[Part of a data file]
#####

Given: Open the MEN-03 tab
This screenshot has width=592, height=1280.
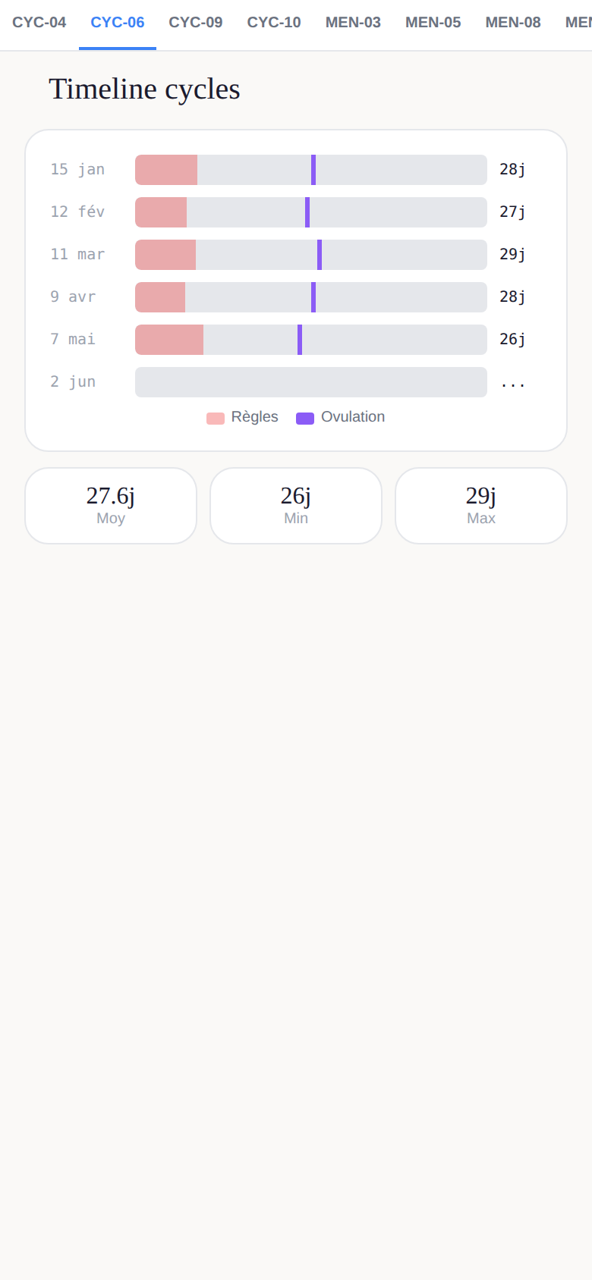Looking at the screenshot, I should pos(353,23).
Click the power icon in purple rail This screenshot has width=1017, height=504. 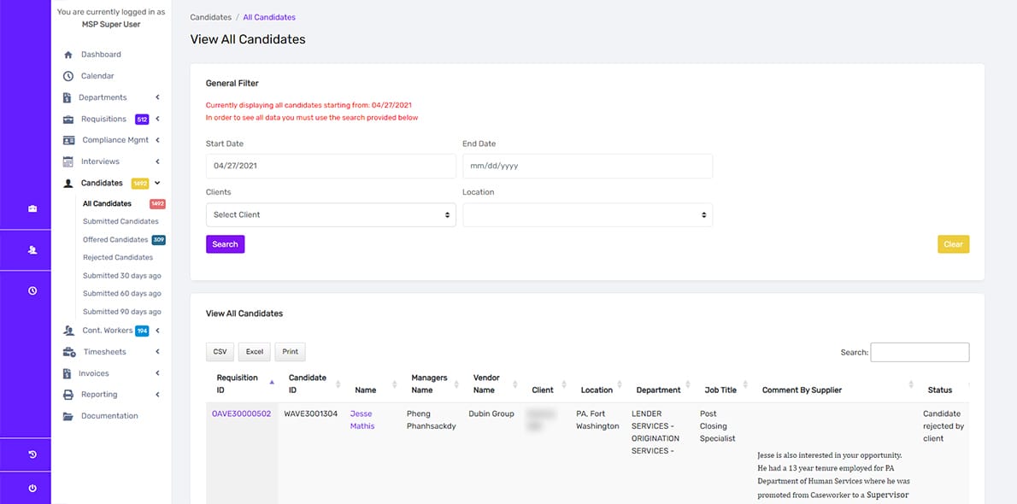32,488
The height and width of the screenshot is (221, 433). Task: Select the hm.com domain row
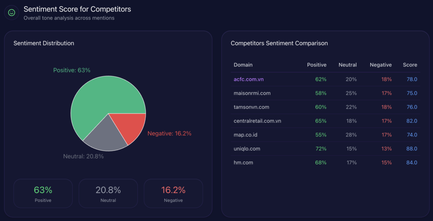(x=243, y=163)
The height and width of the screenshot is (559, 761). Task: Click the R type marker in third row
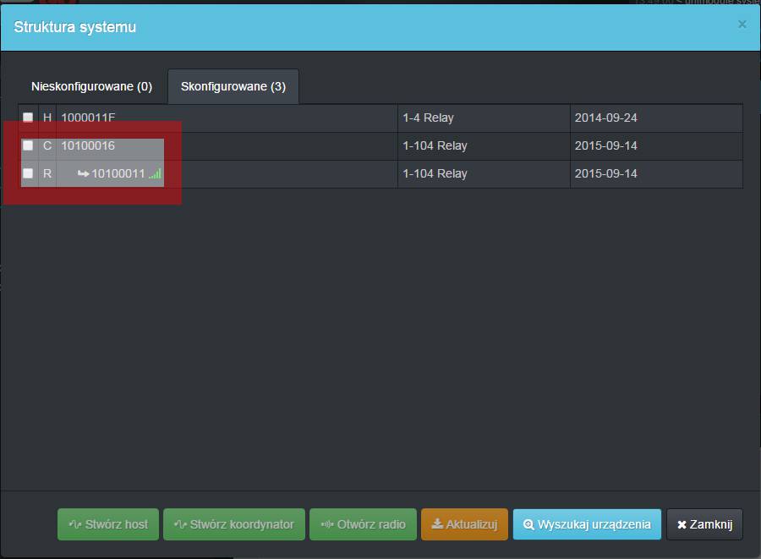(x=47, y=173)
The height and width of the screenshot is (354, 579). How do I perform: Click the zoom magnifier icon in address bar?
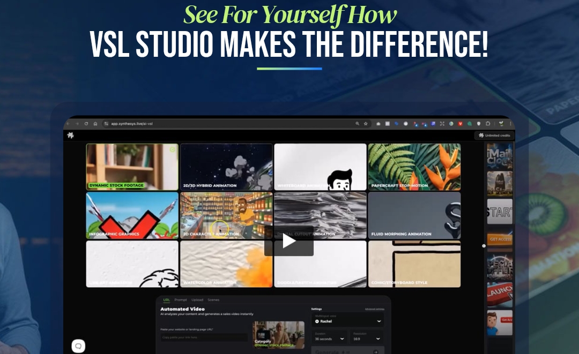[x=358, y=123]
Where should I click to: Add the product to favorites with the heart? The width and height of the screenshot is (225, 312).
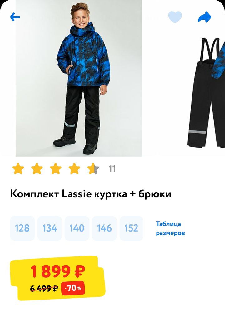pyautogui.click(x=175, y=17)
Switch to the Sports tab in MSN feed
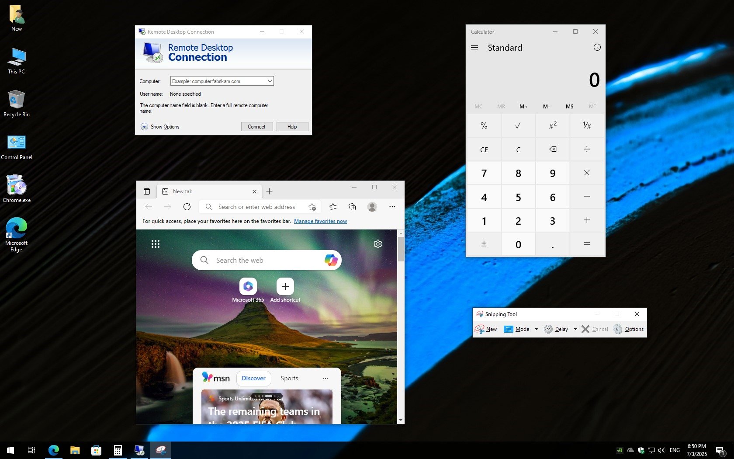The image size is (734, 459). pyautogui.click(x=289, y=378)
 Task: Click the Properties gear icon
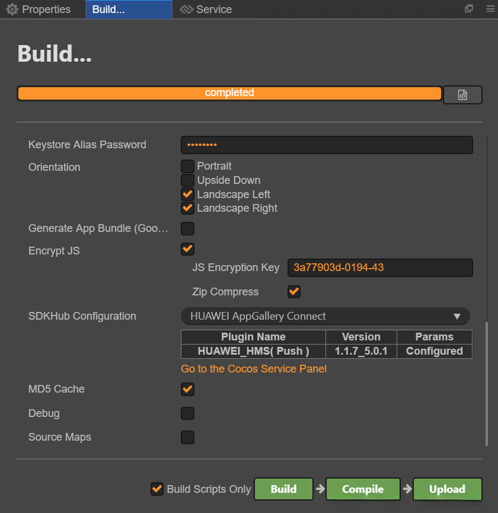click(x=12, y=9)
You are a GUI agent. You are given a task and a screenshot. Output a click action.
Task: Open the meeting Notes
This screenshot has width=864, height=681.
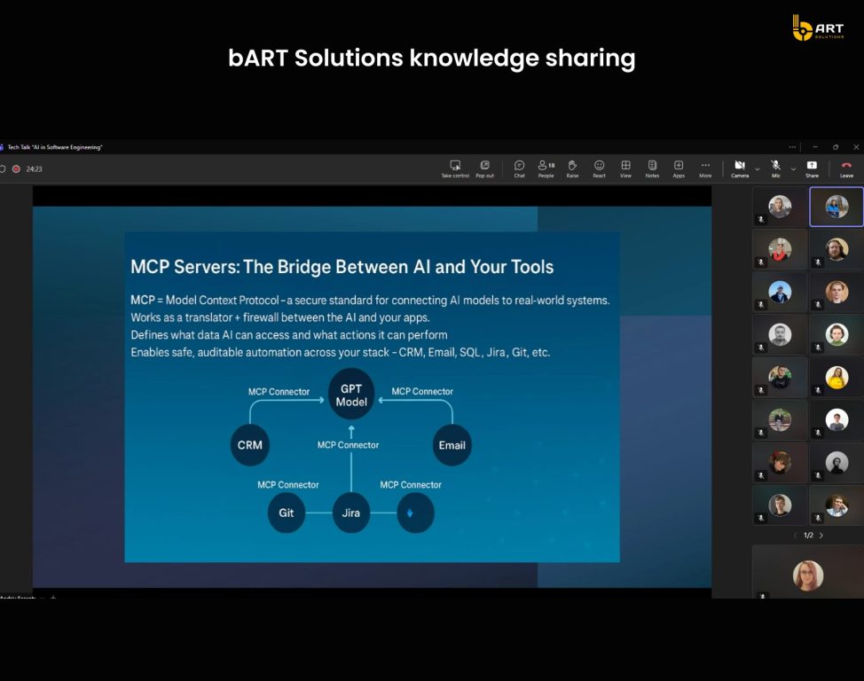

#####

Given request:
Reproduce the data lines beginning at the line that contains "The height and width of the screenshot is (221, 433)." and ending after the line that contains "click(x=12, y=9)", with both of those lines included. Leave the pictures out of your answer.

Result of the exercise:
The height and width of the screenshot is (221, 433). Task: Select the hm.com domain row
(x=243, y=163)
The height and width of the screenshot is (559, 761). Task: Click the R type marker in third row
(x=47, y=173)
The height and width of the screenshot is (354, 579). How do I perform: Click the zoom magnifier icon in address bar?
[x=358, y=123]
Where should I click to: Add the product to favorites with the heart? The width and height of the screenshot is (225, 312).
pyautogui.click(x=175, y=17)
Switch to the Sports tab in MSN feed
The image size is (734, 459). pyautogui.click(x=289, y=378)
 Task: Click the Properties gear icon
click(x=12, y=9)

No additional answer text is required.